Fire Extinguishers

We can supply or service all your fire extinguisher needs

Fire Extinguishers

We also offer extensive information on fire extinguishers and their use.

CO2 fire extinguishers (carbon dioxide) are the only fire extinguisher recommended for fires involving electrical equipment. CO2 is safe to use on and around electrical equipment, as the gas itself is non-conductive, and once used, there is no sticky foam or messy powder left behind. They are also effective on Class B fires (flammable liquids). Carbon dioxide fire extinguishers are painted bright red with a black panel above the operating instructions.
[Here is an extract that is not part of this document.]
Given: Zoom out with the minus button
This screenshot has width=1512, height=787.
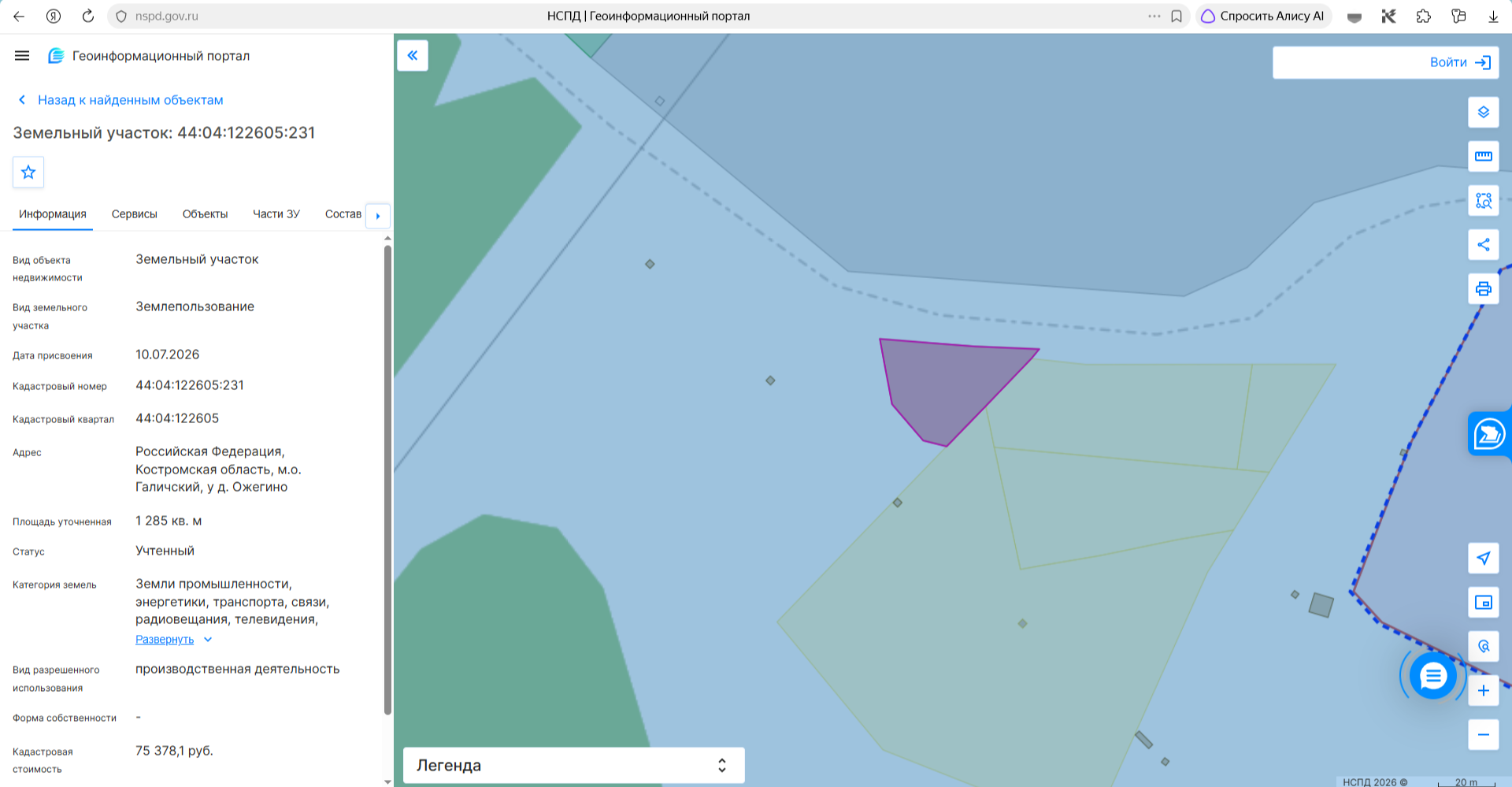Looking at the screenshot, I should [x=1483, y=735].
They have a distinctive horn-shaped nozzle at the side on the smaller models with 5kgs and above having a hose and horn.

Water remains one of the most effective fire-extinguishing agents we have, from the humble fire bucket to today’s more sophisticated water fire extinguishers. Water extinguishers should only be used where they work best, on Class A fires, sometimes called ordinary combustible fires. Paper, wood, fabrics, furniture, indeed most things you’ll have stored in your home or office, will provide the fuel for a Class A fire.

Chemical additives can radically increase the effectiveness of a water fire extinguisher by up to 300%, as well as reducing the size of extinguisher required. Water additive fire extinguishers, are smaller and lighter than standard water fire extinguishers. A 3 litre extinguisher matches the 13A rating of an ordinary 9 litre water extinguisher and, if you have ever picked up a 9 litre extinguisher, you’ll understand the benefit. A 6 litre water additive will normally have a 21A rating. As premises need a minimum of 13A, these have become extremely popular.
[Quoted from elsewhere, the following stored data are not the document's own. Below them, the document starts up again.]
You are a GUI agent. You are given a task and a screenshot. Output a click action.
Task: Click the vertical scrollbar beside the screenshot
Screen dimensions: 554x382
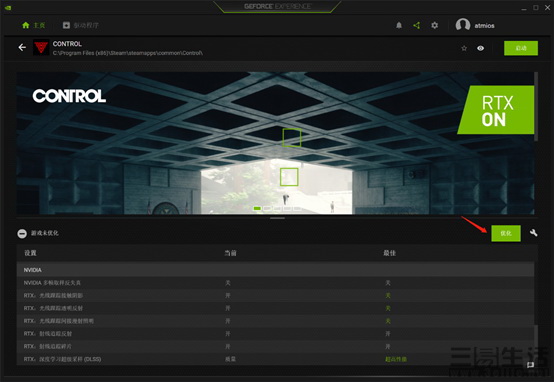[x=536, y=106]
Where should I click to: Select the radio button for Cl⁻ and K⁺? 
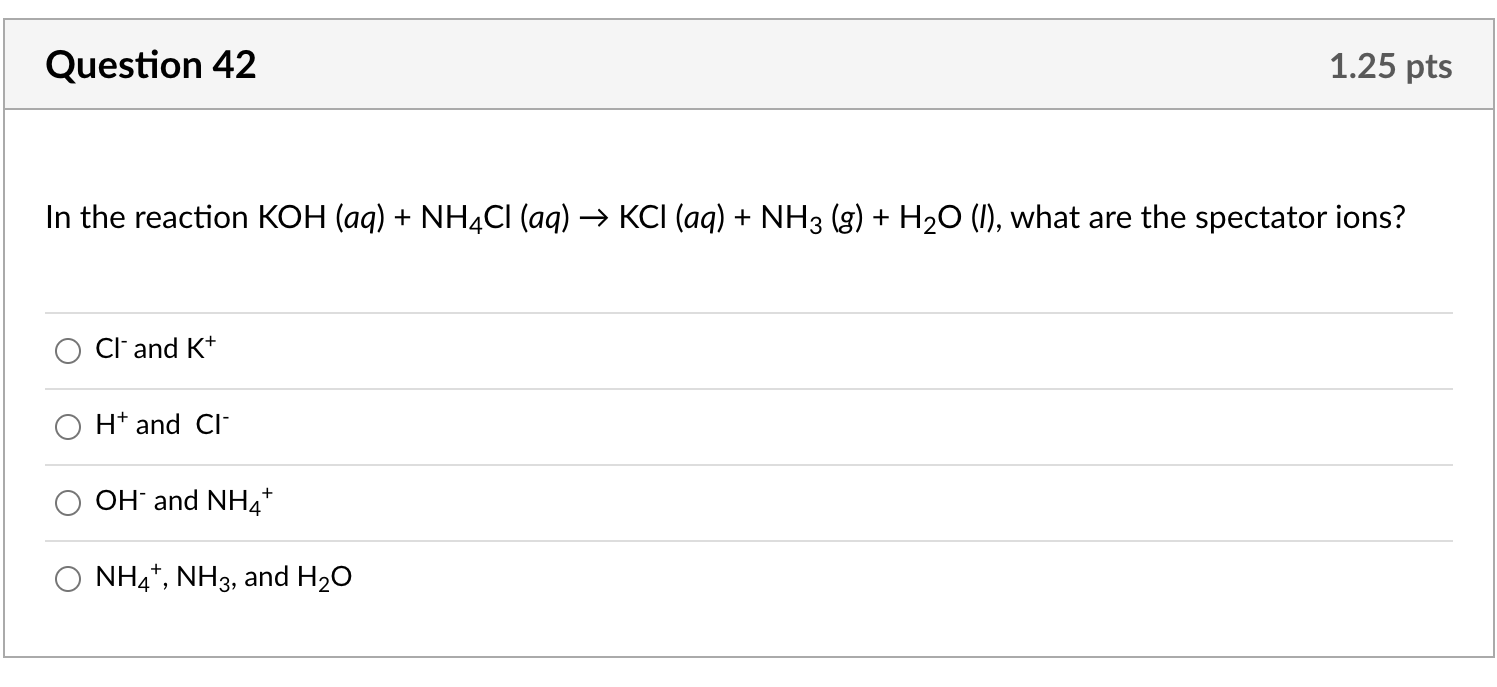[x=69, y=351]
Dry powder fire extinguishers are excellent all-round fire extinguishers, often recommended for use on vehicles and in the home. All powder fire extinguishers are red with a blue panel, are either ABC or BC rated and are safe to be used on fires involving electrical equipment. (Remember to look for the electrical safety pictogram.) Dry powder extinguishers are not suitable for use in enclosed spaces such as offices, hotels, schools, etc, as the fire-fighting agent creates a cloud that can obscure vision. The contents may also create breathing problems.
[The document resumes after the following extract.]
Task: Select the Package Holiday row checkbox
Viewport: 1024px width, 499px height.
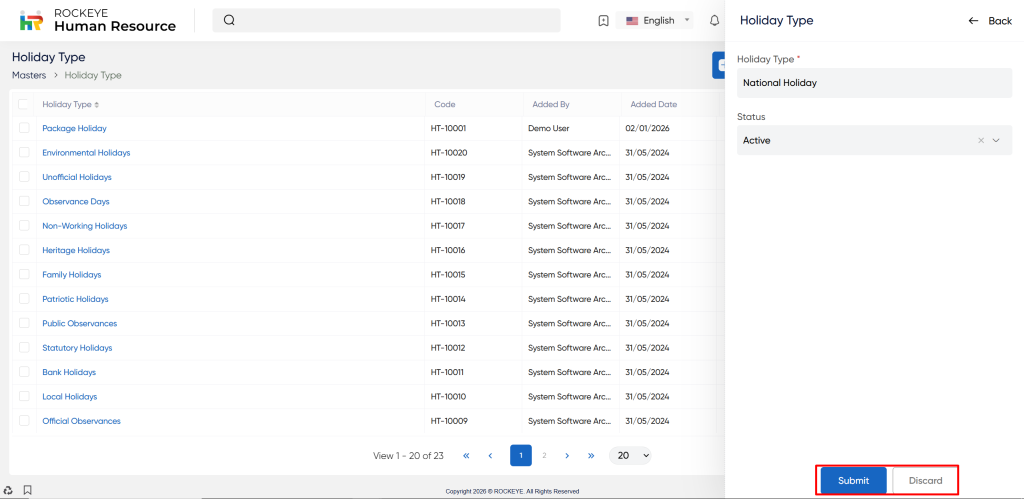Action: [24, 128]
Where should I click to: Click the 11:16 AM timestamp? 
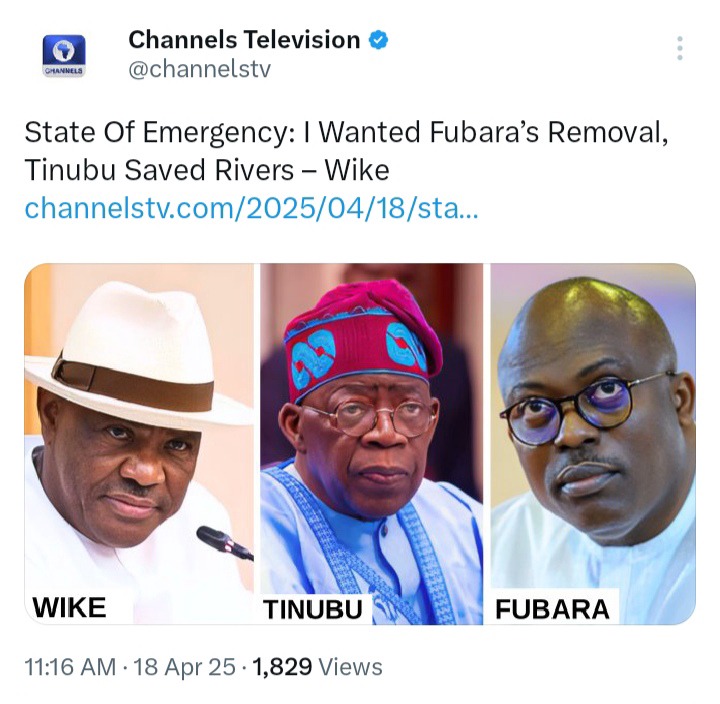[70, 667]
Foam fire extinguishers have come a long way in 30 years. The original foam was thick, gloopy and smelled appalling, due to its high animal protein content. (Not good for vegetarians, then!) Modern Aqueous Film Forming Foam (AFFF) fire extinguishers are another breed altogether, one of the best all-round units available. Foam extinguishers are red with a cream panel above the operating instructions.

Wet chemical fire extinguishers are the new kids on the fire extinguisher scene, developed specifically for use on deep fat cooking fires. The first such extinguisher on the market was the Chubb FryFighter, and its appearance gave rise to a new fire class, Class F and a new British Standard, BS 7937: 2000. Wet chemical fire extinguishers are red with a yellow panel above the operating instructions.

Specialist fire extinguishers are required to tackle Class D flammable metal fires. As you might expect when dealing with such volatile and specialist materials, you need the correct agent for the metal being extinguished. However, flammable metals are more common than you might imagine, as under certain conditions, even powdered aluminium or swarf can catch fire.